You probably never go into a shift at work thinking that it is going to be your last unless you’ve turned in your notice that you’re leaving the job. For some people, the unexpected loss of a job happens while they are just trying to get their work done. There are protections for workers who are wrongfully terminated, but this doesn’t apply to all cases.
California is an at-will employment state so employers technically don’t need a reason to fire you. There are some specific situations in which they can’t fire you. If you have participated in a protected activity, the employer can’t use termination as a retaliatory measure. Here are some of these activities:
- Working with investigators: You can’t be terminated for cooperating with an investigation into potentially illegal activities at the workplace.
- Filing a complaint: Your employer can’t fire you because you file a complaint with the authorities for unlawful activities at the company, including those related to sexual harassment or safety violations.

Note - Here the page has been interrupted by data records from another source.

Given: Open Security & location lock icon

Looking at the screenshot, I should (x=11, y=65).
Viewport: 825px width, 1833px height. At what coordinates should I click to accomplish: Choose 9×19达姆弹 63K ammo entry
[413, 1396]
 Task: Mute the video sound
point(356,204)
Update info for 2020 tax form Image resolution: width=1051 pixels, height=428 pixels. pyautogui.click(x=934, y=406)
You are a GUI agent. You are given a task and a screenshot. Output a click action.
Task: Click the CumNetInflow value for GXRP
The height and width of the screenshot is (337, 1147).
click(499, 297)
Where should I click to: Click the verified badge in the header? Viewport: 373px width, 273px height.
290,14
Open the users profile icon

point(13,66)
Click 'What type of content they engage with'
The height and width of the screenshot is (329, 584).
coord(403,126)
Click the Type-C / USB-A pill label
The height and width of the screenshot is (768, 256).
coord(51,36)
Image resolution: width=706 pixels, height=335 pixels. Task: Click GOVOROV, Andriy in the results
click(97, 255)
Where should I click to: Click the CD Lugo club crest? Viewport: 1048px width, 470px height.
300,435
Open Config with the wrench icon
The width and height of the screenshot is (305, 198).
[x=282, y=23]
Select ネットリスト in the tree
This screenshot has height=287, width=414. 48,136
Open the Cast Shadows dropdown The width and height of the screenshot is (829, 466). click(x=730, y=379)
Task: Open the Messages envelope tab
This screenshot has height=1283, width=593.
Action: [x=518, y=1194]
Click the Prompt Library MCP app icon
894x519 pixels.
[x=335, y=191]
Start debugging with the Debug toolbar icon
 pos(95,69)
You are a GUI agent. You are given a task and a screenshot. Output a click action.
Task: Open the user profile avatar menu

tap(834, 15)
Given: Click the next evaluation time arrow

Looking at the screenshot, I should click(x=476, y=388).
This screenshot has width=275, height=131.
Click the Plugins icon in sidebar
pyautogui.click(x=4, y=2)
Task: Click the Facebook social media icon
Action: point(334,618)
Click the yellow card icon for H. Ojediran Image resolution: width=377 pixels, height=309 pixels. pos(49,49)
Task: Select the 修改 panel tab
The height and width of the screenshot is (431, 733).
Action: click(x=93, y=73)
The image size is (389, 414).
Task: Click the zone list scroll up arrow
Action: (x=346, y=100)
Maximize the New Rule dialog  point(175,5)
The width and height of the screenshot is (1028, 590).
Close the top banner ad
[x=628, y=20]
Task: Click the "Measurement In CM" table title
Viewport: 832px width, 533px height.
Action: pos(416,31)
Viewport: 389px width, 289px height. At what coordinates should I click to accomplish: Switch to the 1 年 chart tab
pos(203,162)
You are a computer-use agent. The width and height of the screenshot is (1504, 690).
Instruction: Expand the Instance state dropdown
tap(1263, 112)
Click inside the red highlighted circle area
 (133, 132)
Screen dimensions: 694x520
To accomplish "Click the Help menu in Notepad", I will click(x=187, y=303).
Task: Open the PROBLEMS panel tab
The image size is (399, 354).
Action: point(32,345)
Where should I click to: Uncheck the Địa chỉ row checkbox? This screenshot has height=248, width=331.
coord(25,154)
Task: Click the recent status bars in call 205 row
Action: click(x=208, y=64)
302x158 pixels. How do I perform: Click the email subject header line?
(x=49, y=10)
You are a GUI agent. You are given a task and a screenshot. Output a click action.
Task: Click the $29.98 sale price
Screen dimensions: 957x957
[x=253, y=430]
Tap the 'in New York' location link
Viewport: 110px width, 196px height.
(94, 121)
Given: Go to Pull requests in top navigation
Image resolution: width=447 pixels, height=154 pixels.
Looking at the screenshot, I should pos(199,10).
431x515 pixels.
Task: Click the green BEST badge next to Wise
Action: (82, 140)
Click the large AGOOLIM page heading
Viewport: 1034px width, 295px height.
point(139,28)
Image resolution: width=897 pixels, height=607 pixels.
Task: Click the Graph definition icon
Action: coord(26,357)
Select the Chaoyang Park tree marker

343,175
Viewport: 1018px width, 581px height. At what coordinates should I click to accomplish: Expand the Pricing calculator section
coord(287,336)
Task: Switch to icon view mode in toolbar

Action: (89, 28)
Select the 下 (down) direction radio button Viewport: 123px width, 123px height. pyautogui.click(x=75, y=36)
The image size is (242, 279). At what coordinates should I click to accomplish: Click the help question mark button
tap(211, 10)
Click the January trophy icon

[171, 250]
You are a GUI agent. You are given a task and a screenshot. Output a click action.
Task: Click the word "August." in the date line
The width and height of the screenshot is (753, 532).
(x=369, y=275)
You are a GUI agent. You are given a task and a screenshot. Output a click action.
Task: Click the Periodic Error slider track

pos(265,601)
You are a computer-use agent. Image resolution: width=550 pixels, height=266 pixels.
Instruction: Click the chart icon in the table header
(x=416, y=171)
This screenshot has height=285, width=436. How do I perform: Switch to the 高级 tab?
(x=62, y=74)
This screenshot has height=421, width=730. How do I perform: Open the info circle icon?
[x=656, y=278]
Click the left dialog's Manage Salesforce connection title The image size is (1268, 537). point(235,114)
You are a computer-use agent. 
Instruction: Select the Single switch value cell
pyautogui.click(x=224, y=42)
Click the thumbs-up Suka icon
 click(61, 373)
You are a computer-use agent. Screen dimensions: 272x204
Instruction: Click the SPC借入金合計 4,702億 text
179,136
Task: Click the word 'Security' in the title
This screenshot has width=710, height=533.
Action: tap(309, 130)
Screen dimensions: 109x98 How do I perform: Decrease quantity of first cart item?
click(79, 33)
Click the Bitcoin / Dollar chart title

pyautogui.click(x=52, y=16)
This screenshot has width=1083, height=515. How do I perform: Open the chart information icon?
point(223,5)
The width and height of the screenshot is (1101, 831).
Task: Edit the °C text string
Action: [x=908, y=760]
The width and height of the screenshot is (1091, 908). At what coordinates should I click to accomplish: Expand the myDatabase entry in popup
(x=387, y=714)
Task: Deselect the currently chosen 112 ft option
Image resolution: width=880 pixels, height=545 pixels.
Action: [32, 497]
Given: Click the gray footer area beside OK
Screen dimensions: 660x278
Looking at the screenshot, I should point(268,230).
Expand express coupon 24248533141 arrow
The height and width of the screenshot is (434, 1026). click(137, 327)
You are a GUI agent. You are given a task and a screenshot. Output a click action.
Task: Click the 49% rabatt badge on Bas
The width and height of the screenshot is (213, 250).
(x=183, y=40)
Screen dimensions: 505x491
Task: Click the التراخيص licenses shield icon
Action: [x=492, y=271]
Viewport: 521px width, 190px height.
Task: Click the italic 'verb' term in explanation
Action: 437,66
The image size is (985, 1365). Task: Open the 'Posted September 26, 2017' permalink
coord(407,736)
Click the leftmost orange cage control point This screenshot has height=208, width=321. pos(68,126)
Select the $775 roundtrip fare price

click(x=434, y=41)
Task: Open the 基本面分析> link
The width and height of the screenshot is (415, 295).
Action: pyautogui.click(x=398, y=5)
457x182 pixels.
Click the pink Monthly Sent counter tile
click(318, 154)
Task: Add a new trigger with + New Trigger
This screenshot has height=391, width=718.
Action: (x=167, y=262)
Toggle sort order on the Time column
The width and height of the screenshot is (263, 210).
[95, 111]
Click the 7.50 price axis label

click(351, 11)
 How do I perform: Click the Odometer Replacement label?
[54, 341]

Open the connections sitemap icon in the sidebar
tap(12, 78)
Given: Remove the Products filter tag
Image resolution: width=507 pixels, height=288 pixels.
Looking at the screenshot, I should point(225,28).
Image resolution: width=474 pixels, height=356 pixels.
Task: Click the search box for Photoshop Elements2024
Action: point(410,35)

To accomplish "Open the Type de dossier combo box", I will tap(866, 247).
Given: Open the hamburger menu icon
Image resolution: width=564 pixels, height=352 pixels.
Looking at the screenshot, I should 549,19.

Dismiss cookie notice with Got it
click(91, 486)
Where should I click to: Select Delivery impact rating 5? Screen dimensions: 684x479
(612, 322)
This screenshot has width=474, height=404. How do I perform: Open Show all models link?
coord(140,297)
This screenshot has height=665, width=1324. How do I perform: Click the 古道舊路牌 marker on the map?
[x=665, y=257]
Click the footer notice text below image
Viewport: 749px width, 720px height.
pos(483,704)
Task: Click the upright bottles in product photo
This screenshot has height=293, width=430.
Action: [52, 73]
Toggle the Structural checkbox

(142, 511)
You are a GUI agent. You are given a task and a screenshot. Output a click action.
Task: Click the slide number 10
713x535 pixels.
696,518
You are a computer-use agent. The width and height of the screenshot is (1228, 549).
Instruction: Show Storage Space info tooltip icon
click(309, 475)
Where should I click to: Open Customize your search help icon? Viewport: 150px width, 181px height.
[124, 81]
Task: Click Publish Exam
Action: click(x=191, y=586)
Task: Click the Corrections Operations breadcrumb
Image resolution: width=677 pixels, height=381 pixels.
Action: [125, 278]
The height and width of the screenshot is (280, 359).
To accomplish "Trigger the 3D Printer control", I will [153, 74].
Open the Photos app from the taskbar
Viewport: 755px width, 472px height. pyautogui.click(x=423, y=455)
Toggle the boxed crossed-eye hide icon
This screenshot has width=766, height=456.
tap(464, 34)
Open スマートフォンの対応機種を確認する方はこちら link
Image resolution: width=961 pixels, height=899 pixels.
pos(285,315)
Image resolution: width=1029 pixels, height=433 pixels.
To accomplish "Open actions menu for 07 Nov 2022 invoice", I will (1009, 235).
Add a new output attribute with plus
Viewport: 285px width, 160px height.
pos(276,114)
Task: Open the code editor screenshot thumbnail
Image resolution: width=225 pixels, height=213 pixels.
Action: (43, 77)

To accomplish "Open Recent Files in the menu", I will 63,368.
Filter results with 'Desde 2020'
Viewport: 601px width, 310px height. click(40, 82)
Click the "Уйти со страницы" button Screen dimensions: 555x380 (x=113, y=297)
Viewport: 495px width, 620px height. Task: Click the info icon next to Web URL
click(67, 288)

- Making a complaint: You can’t be let go because you make a complaint to human resources about harassment or discrimination on the job.
If you need to make a claim for wrongful termination based on a protected activity, you might find that proving your case is challenging. You must show that you were a participant in something that is protected. You need to show that your employer is retaliating against you for those actions.
It is important that you continue to do your job duties to the best of your abilities while you are engaged in these activities. Your employment record might come into the picture if you need to take legal action. You don’t need negative marks in it since this might give the employer a lawful basis for the termination.